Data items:
+--
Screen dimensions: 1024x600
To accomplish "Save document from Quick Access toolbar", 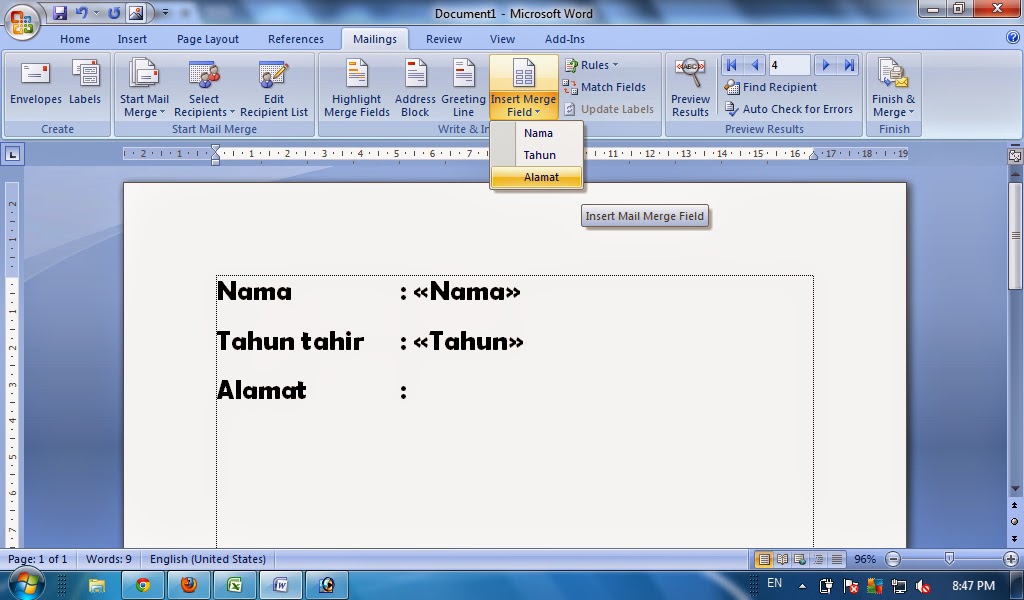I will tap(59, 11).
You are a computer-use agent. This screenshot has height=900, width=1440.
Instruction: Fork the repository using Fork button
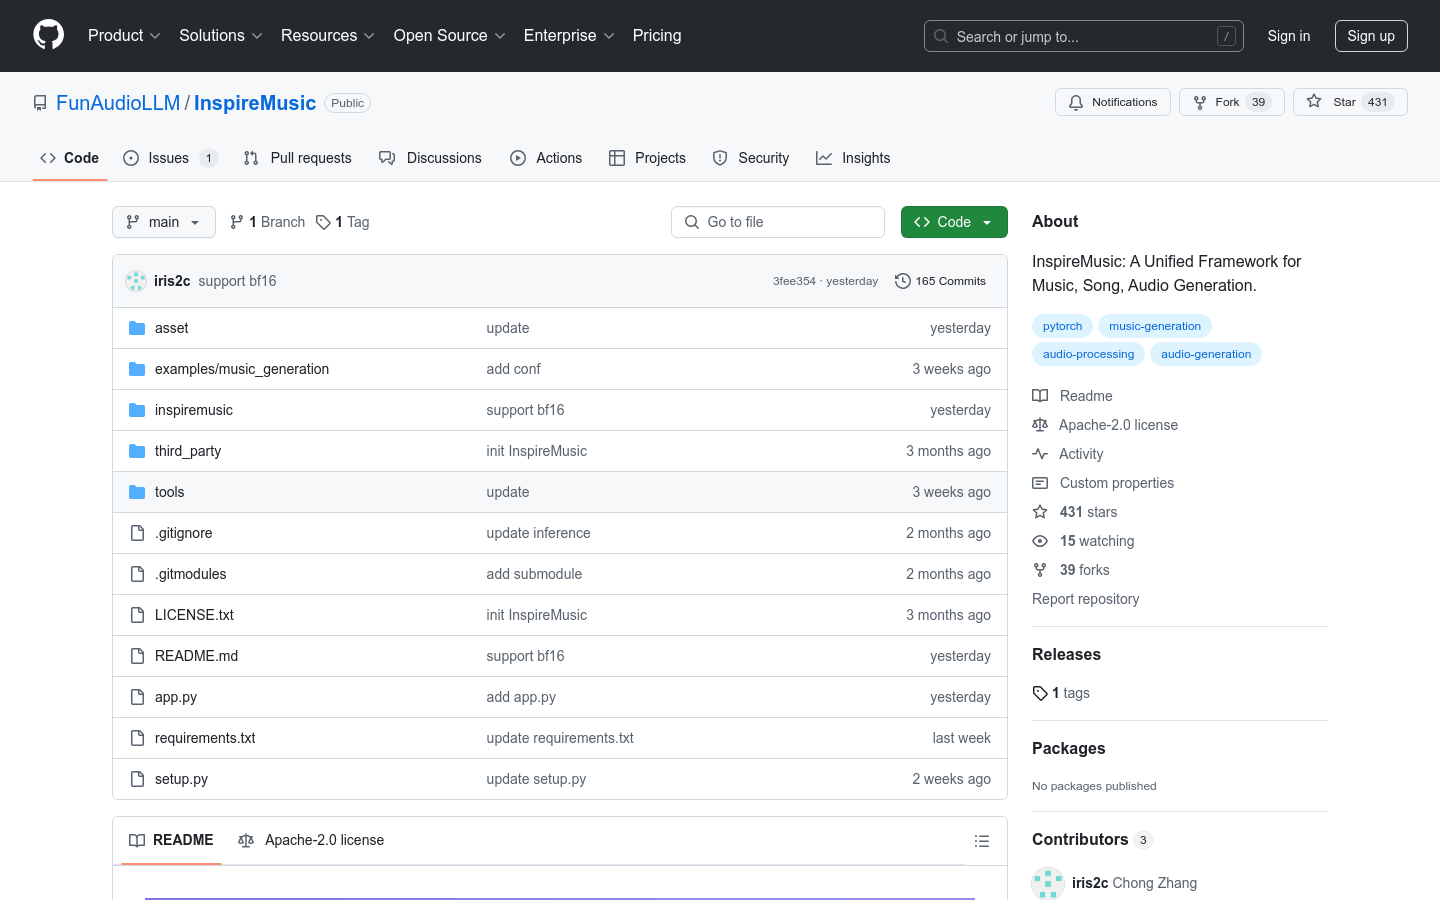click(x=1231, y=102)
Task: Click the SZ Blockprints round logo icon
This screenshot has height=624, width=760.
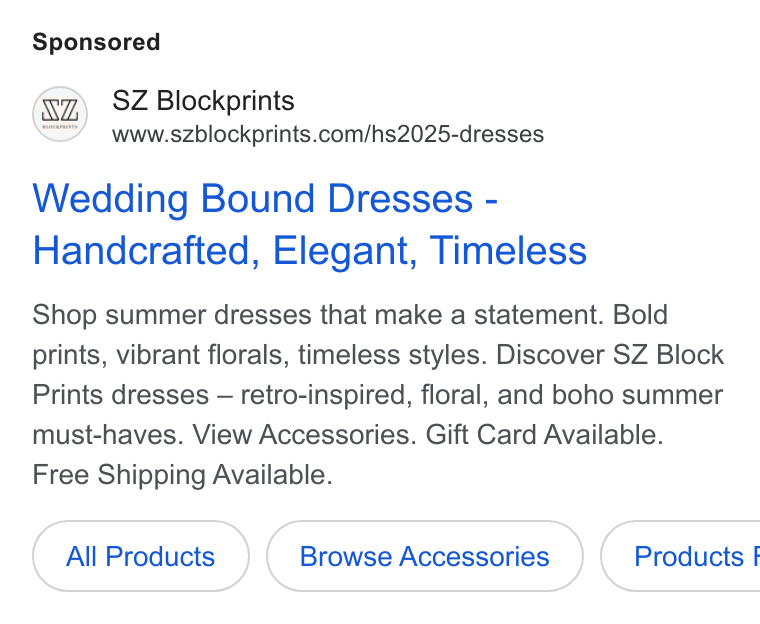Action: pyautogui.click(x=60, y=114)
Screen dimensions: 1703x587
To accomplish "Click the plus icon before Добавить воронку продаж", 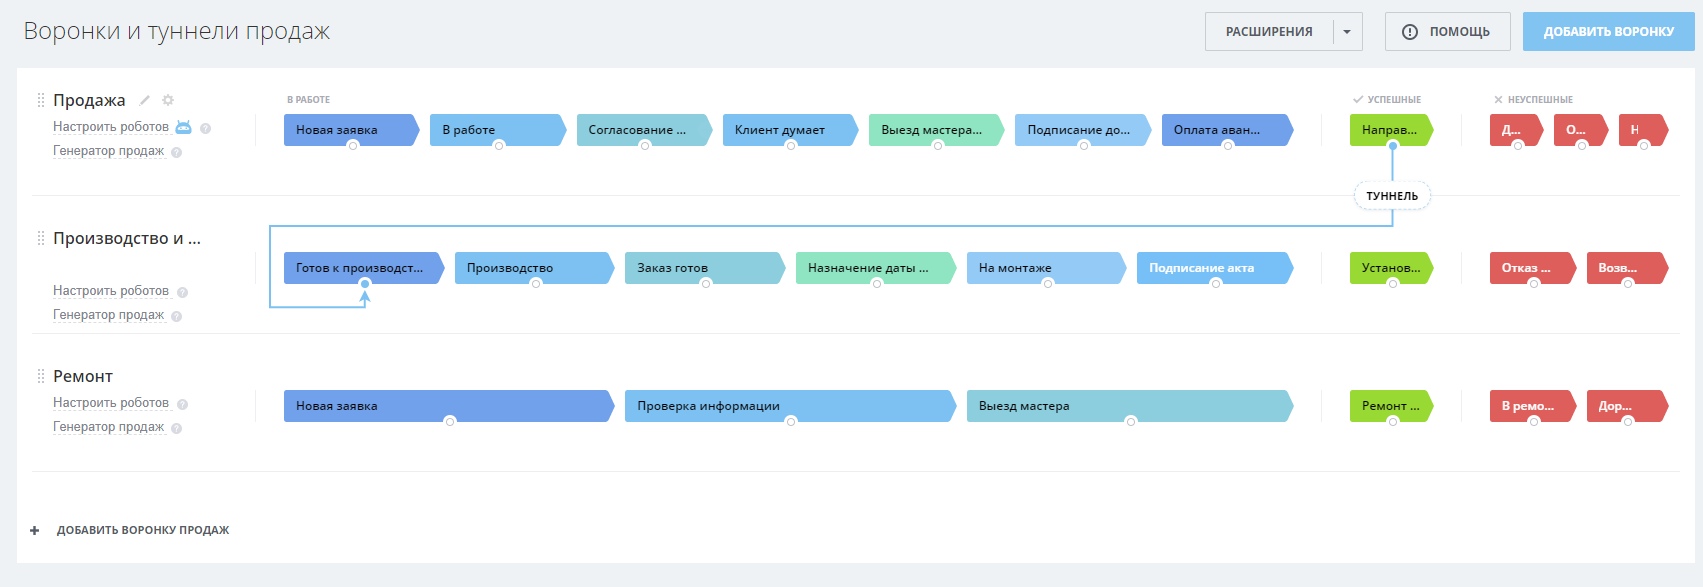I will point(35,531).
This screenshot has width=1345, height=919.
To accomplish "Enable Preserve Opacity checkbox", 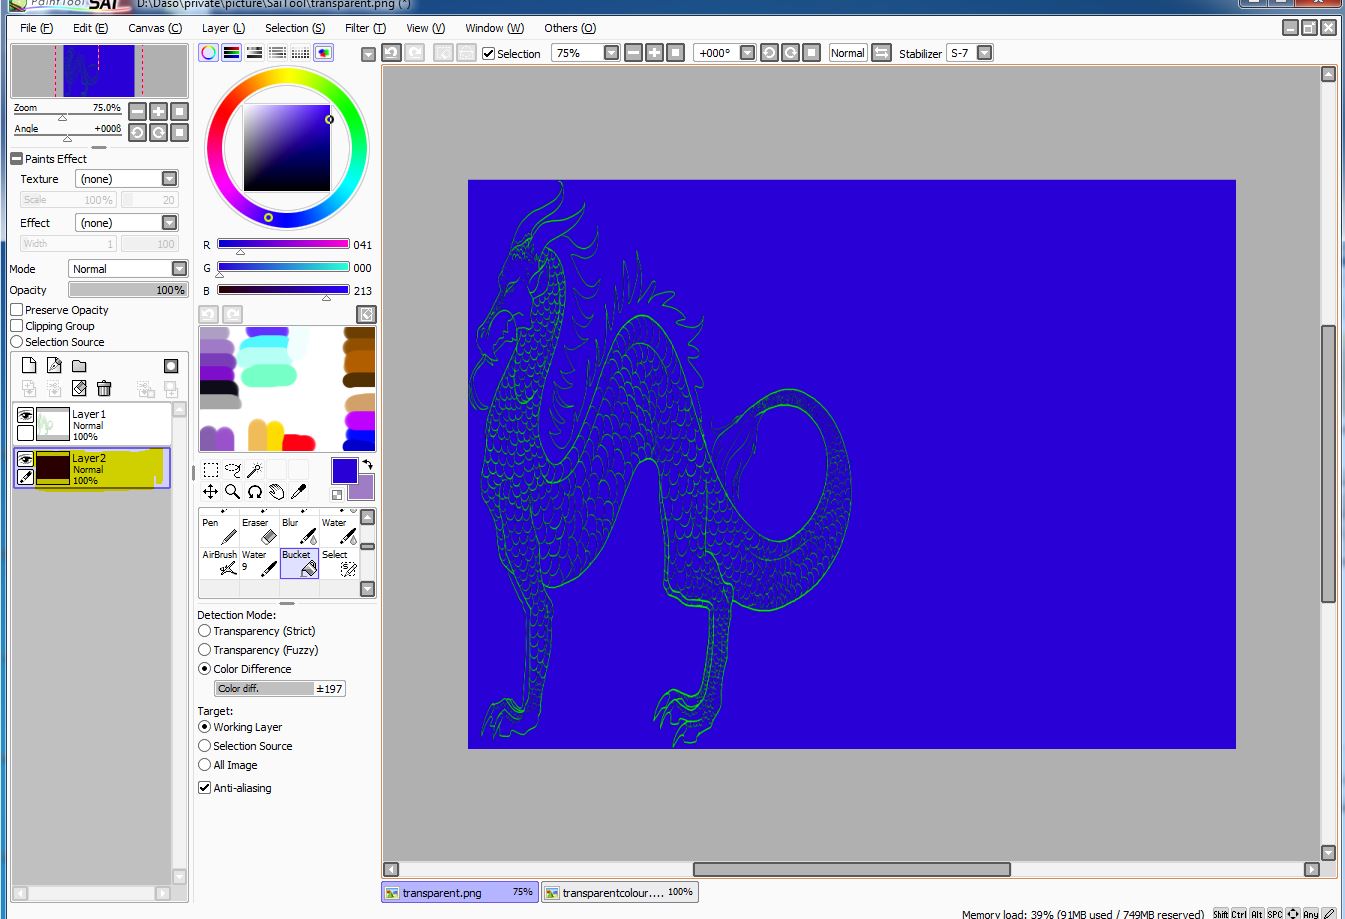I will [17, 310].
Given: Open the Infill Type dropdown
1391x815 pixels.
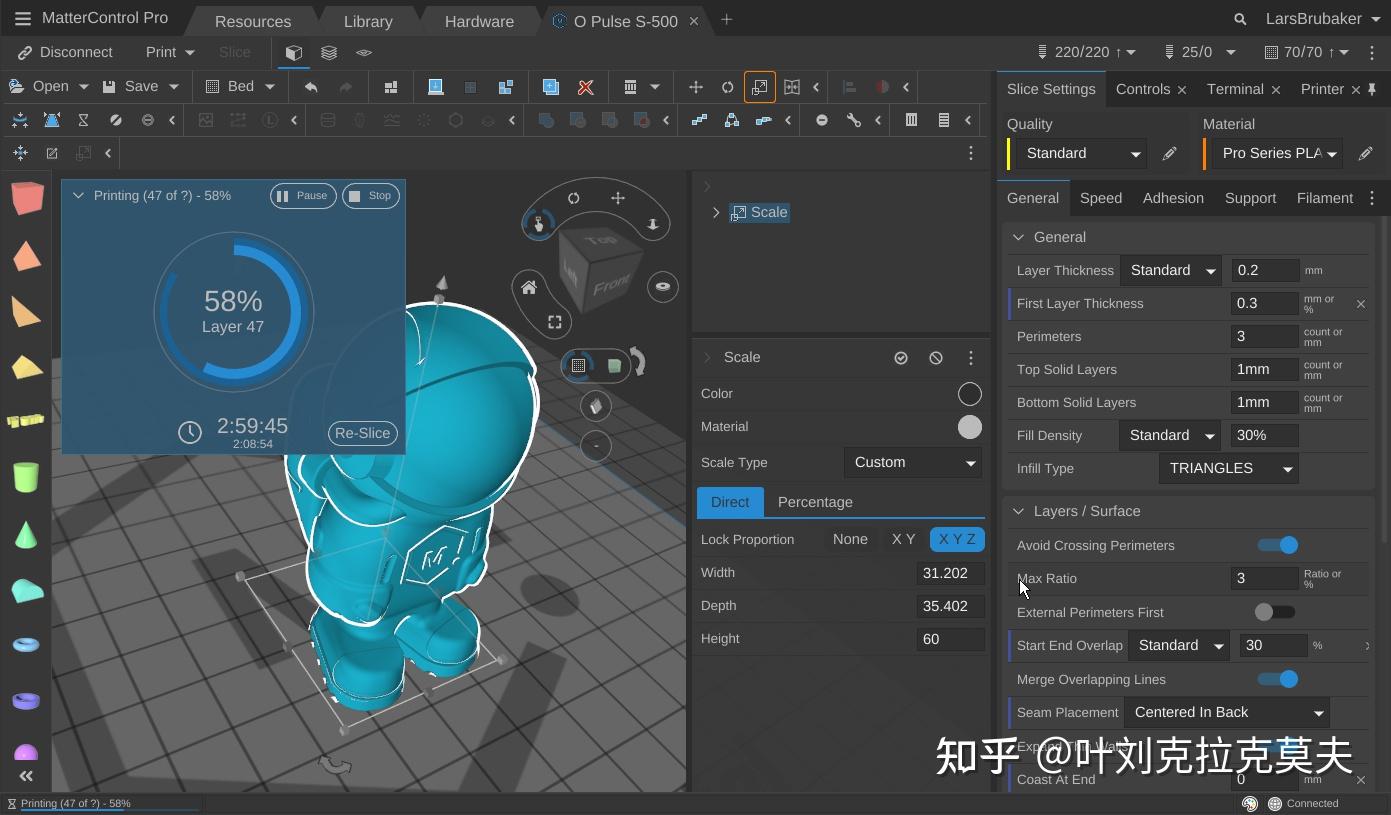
+--
Work to be completed: Starting at the line that contains "Given: Open the Infill Type dropdown", reproduce every line through the last one in the records exactly, and omit all pictures.

Expected answer:
Given: Open the Infill Type dropdown
1391x815 pixels.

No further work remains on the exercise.